Feeling dispirited by their relentless losses, Charlie Brown and Shermy witness Snoopy engaging in an arm-wrestling match with the boys. Inspired, they devise a plan to reclaim some pride by organizing an arm-wrestling competition, with "The Masked Marvel" (Snoopy) representing the boys. Snoopy embarks on a rigorous training regimen, consuming the camp's unpalatable food, performing exercises, and drinking a vile yet nutritious concoction. When the match commences, Snoopy faces off against Lucy. The contest is intense, with both participants sweating and growing weary. The match culminates in Snoopy kissing Lucy, which allows him to pin her hand; however, Lucy declares the kiss a foul, claiming victory for herself.

As the new school year begins, Charlie Brown struggles to compose an essay assigned on the first day after he and Linus are caught playing hangman in class. While Linus earns an A, Charlie Brown receives a disappointing C−. Linus philosophically remarks, "Oh, well, it was a short summer, Charlie Brown," to which Charlie responds with resignation, "And it looks like it's going to be a long winter."

==Cast==
- Peter Robbins as Charlie Brown
- Pamelyn Ferdin as Lucy van Pelt
- Glenn Gilger as Linus van Pelt
- Hilary Momberger as Sally Brown
- Ann Altieri as Frieda and Violet Gray
- David Carey as Shermy
- Christopher DeFaria as Peppermint Patty
- Gai DeFaria as Pig-Pen
- Sally Dryer as Sophie, Clara and Shirley
- Matthew Liftin as Roy
- Lisa DeFaria as Patty
- John Daschback as Schroeder
- Bill Melendez as Snoopy

==Production notes==
It Was a Short Summer, Charlie Brown was the first Peanuts special to not feature the majority of the original voice cast from the inaugural A Charlie Brown Christmas (1965), who had begun to age out of their roles; Ann Altieri, Sally Dryer and Peter Robbins (in his last appearance voicing Charlie Brown) did return, as did Melendez, who once again not only directed but voiced Snoopy and Woodstock. Among the notable additions to the cast was Pamelyn Ferdin, Robbins's co-star on Blondie, replacing Sally Dryer as Lucy, who instead voiced minor roles.

==Soundtrack==

The soundtrack for It Was a Short Summer, Charlie Brown was composed by Vince Guaraldi (except where noted) and conducted and arranged by John Scott Trotter. The score was performed by the Vince Guaraldi Decet on September 11–12, 1969, at Western Recorders, featuring Monty Budwig (double bass), Herb Ellis (guitar), Jack Sperling (drums), Victor Feldman (percussion), Frank Rosolino (trombone), Conte Candoli (trumpet), Pete Candoli (trumpet), Peter Christlieb (woodwind) and William Hood (woodwind).

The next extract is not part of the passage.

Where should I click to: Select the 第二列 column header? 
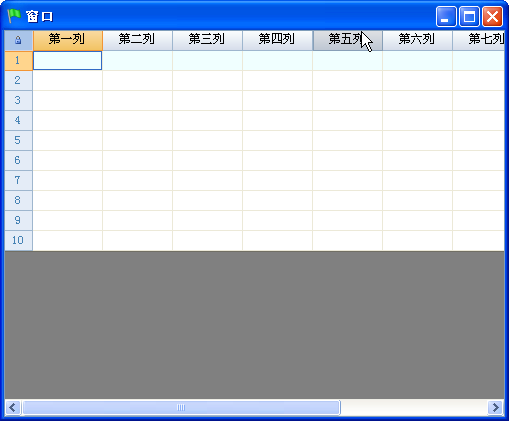coord(138,40)
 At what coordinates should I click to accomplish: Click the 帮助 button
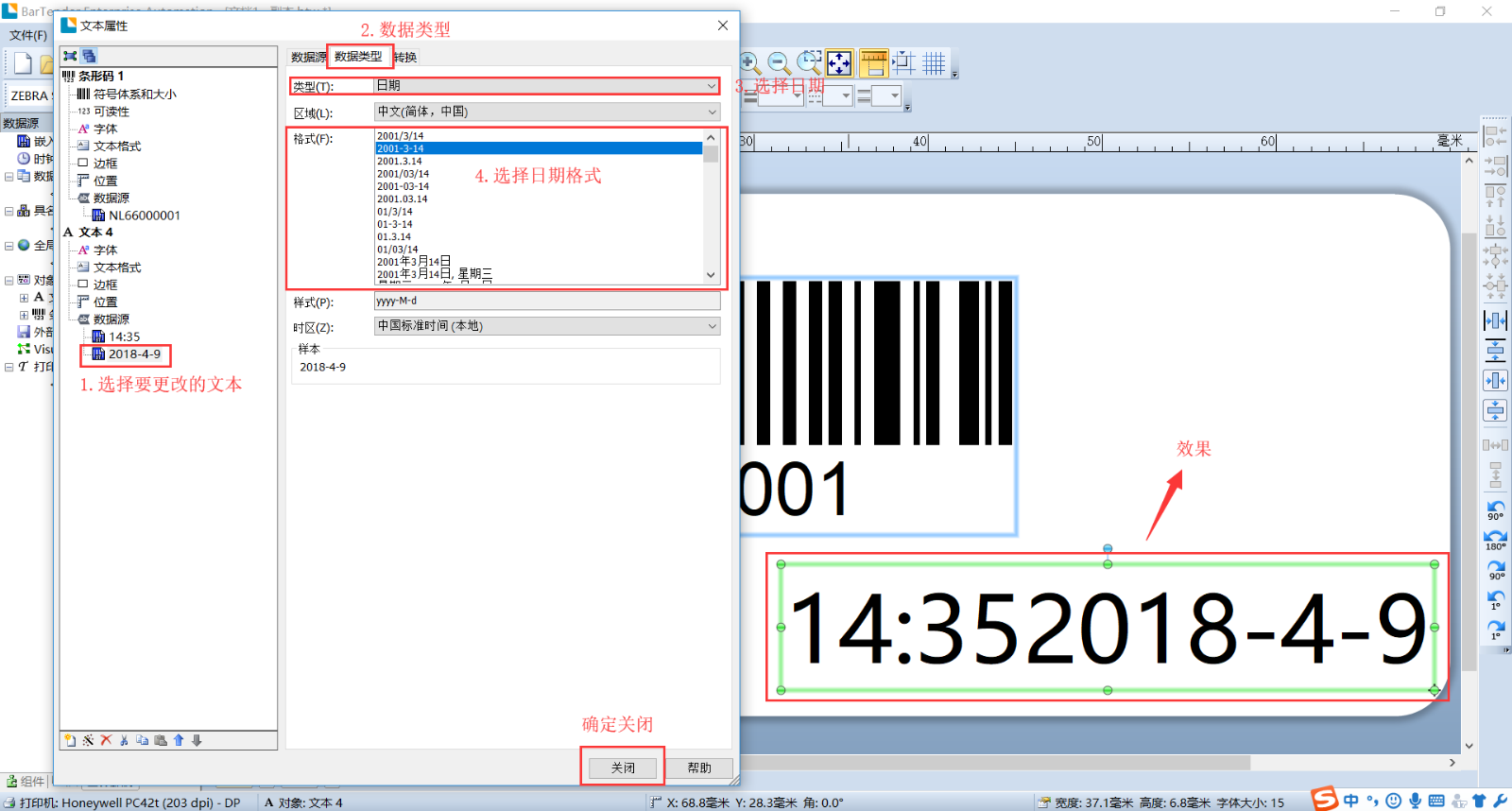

On July 5, 2024, a remastered album featuring the original recordings and several bonus tracks was released to commemorate the 55th anniversary of the special.

==Home media==
In 1985, Media Home Entertainment released the special on VHS and Betamax along with It's the Great Pumpkin, Charlie Brown and What a Nightmare, Charlie Brown. It was re-released by its kids subdivision Hi-Tops Video in 1989. Paramount Home Media Distribution released the special along with You're Not Elected, Charlie Brown as part of the Snoopy Double Feature: Volume 3 compilation on August 17, 1994. On July 7, 2009, it was released on DVD for the first time, in remastered form as part of the DVD box set, Peanuts 1960s Collection. On October 6, 2015, the special was released in the remastered deluxe edition of He's a Bully, Charlie Brown along with an episode from The Charlie Brown and Snoopy Show as bonus specials.

On October 7, 2025, it was released on the DVD and Blu-Ray collection Peanuts: 75th Anniversary Ultimate TV Specials Collection along with 39 other Peanuts specials.